By Christina Grube
(MASS TORT NEWS) Thirty-one corporate defense lawyers wrote to the U.S. Courts MDL Subcommittee on Rules of Practice and Procedure in support of proposed changes in MDL law governing “unexamined claims” by plaintiffs earlier in litigation. The undersigned attorneys represent defendants Bayer, Exxon, General Motors, Microsoft, Johnson & Johnson, 3M, and Pfizer, to name a few.
In late 2022, The MDL Subcommittee of The Court’s committee on Rules of Practice and Procedures released a draft of potential changes to MDL Rule 16.1 in an attempt to streamline litigation and weed out plaintiff claims without standing.
“A Rule 16.1 should help judges and parties avoid the well-known problems that unexamined claims cause in MDL proceedings by raising awareness of the problem and prompting judges to require a demonstration of basic due diligence into plaintiffs’ claims, such as evidence of exposure to the alleged cause and a resulting injury, early in the case,” read the March 1 letter.
While the letter (included below) supports a change in Rule 16.1, defense lawyers did not support the rule’s introduction into Federal Rules Civil Procedure (FRCP) language.
“The rule would cause more harm than good if it were to introduce into the FRCP language,” the letter argued, claiming the rule “is inconsistent with other FRCP provisions…promotes controversial actions…presumes parties will waive significant rights, including constitutional due process rights…contradicts the MDL statute.”
Writers reaffirmed their strong support for the MDL code revision when concluding by writing, “We support the MDL Subcommittee’s effort to draft a new Rule 16.1 that would give courts and counsel the tools they need to manage MDLs effectively in the early stages of litigation and facilitate timely resolution of cases.”
“However,” they continued, “we strongly oppose any provisions that could do more harm than good by enshrining into the FRCP concepts that would undermine the foundations of existing FRCP provisions, the MDL statute, or other law.”
Plaintiff lawyers view corporate support for the proposed changes as a way to undercut plaintiff claims and save corporations million in plaintiff settlements.

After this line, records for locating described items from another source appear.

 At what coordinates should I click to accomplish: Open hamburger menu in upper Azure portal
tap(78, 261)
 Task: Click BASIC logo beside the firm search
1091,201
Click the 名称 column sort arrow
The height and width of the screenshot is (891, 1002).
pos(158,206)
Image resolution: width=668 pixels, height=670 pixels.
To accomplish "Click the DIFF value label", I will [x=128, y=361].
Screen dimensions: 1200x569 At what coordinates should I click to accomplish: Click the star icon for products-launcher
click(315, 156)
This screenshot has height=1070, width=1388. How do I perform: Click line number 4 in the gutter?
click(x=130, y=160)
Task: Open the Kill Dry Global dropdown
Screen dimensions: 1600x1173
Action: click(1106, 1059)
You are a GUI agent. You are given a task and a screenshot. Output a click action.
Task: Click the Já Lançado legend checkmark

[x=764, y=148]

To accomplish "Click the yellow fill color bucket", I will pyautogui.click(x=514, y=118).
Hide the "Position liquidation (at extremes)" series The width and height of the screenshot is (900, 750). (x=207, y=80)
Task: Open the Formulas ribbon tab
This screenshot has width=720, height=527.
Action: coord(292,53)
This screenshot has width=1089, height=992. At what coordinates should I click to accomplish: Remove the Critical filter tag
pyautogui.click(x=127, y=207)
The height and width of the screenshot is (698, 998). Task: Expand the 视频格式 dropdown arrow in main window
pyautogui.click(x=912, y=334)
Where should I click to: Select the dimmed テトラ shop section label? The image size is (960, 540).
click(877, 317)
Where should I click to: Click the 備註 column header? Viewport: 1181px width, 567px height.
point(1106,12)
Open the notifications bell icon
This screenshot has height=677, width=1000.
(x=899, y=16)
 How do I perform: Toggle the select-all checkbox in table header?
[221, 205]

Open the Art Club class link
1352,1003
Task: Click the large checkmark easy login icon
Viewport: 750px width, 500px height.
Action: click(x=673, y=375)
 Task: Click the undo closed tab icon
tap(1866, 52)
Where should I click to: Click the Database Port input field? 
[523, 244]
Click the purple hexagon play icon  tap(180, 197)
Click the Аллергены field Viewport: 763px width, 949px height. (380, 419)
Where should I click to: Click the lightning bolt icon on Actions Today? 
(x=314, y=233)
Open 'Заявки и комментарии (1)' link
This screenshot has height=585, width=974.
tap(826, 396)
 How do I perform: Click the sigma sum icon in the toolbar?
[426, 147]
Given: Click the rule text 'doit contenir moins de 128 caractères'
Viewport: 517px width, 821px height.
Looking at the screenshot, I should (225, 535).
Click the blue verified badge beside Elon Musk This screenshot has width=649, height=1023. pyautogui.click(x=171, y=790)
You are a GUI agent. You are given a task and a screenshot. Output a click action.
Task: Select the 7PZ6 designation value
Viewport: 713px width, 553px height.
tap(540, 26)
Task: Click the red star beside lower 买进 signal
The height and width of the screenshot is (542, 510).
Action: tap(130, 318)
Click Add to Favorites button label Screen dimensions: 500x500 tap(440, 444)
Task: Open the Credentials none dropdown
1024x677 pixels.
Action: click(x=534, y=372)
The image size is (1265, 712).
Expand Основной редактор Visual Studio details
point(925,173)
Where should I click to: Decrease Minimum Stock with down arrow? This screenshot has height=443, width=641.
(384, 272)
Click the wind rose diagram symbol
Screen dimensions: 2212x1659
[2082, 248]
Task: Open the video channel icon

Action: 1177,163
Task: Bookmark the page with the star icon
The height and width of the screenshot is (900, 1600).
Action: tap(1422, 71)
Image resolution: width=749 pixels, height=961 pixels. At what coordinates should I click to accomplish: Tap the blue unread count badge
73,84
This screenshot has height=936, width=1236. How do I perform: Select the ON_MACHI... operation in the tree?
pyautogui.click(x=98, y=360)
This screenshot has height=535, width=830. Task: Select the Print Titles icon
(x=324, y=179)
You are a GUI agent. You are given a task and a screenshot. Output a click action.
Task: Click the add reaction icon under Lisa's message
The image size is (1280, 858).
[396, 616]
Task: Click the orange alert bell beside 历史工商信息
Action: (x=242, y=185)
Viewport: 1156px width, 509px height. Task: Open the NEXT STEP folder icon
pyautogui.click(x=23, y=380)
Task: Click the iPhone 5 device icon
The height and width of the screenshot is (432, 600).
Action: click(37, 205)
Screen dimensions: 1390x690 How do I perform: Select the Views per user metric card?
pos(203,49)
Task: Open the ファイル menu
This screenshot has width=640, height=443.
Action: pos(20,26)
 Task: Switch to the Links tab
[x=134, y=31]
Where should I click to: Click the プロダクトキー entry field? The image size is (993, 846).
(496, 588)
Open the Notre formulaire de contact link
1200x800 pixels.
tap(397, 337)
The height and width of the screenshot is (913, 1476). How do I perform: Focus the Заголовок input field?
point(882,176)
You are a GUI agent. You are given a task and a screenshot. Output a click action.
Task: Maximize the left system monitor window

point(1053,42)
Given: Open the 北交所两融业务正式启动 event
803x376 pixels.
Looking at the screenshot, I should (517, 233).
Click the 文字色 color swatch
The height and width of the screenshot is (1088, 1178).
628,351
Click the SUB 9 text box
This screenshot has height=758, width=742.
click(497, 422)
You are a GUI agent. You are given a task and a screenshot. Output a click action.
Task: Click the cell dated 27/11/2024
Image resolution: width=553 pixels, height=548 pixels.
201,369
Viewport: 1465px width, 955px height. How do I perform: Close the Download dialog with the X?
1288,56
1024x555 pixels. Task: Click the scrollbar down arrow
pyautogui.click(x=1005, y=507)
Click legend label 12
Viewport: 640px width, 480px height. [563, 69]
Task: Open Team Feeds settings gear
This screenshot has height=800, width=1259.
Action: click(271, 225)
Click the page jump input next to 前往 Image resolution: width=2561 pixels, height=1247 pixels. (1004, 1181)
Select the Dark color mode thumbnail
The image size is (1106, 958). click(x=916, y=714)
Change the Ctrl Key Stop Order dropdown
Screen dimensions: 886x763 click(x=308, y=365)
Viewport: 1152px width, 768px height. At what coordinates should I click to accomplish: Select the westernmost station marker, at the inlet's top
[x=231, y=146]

Wisner Baum Managing Partner Brent Wisner described the proposed changes as “nothing more than a transparent attempt to inject a corporate agenda into a Rule of Federal Procedure.”
“MDLs are not a clearinghouse,” Wisner told MTN. “Corporate Counsel’s effort to fashion rules to ‘weed out’ unmeritorious cases misapprehends the purpose of the judiciary….Each plaintiff deserves due process.”
1-800-LAW-FIRM Founder and CEO Ari Kresch echoed Wisner’s concerns for plaintiffs, noting that the number of unsubstantiated and dismissed plaintiff cases make up a minute portion of MDL plaintiffs. “What does [an] attorney stand to gain by deliberately taking a meritless case?” asked Kresch. “If there are lawyers who recklessly file cases, they should be dealt with on an individual basis. We should not punish every plaintiff and their lawyers for the sins of a few.”
Kresch told MTN that while the law should be encouraging unsubstantiated plaintiff filings, “It is nonsensical to think that the small number of cases that fit into this category are done deliberately.” Kresch further noted the financial motive in changes to Rule 16.1 for corporations. “The only expense that will be reduced is defense costs, as they are likely to abuse a rule that requires the plaintiff to essentially prove their case even before discovery,” Kresch said.